Mittwoch, 13. August 2014

"Das kann/darf man so nicht sagen/sehen."

Gott, ich hasse diesen Satz! Du auch?

So ein Satz relativiert alles, nimmt mir sofort den Wind aus den Segeln, lässt mich dastehen als einer, der überreagiert oder einfach negativ "drauf" ist.

Klare Worte? Klarer Standpunkt? "Och, nöö, das kannst du jetzt soooo aber nicht sagen - ich dachte, wir haben uns alle lieb?"

Schlechtes Gewissen.

Miese Stimmung, und diese einfach mal ausgekotzt? "Och, nööö, du, das darfst du jetzt sooooo aber nicht sehen - sei doch nicht so negativ."

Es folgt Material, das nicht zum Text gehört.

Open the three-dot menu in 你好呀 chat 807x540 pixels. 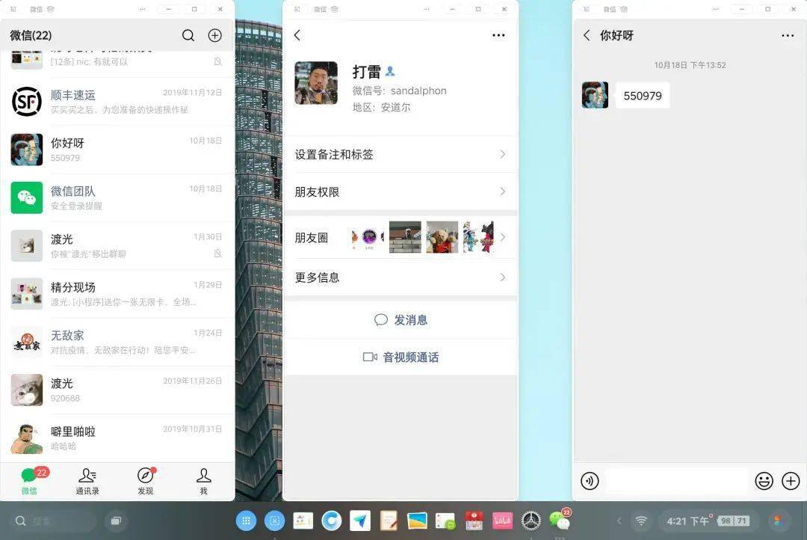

Pflichtschuldiges Lächeln aufgesetzt.

Auf Fox News bezeichnet der Sprecher Robin Williams wegen seines Selbstmords als Feigling. Darüber regen sich einige bei Facebook auf und möchten eine Petition unterstützen, welche die Entlassung des Sprechers fordert.
Hauhauahauaha! Da schlagen sie los, die Zwangsrelativierer:
"Das kannst du so doch nicht sehen. - Wenn man da jeden gleich entlassen wollte. - Bestimmt hat der das nicht so gemeint. - Ach, Fox, wer nimmt die denn ernst?"
Reg' dich bloß nicht über Ungerechtigkeiten auf, ist die Devise, denn erstens ist es anderswo immer noch schlimmer, und zweitens war es sowieso gar nicht so gemeint,  und außerdem darfst du das so auch gar nicht sehen... ach so, stimmt, das hatten wir ja schon.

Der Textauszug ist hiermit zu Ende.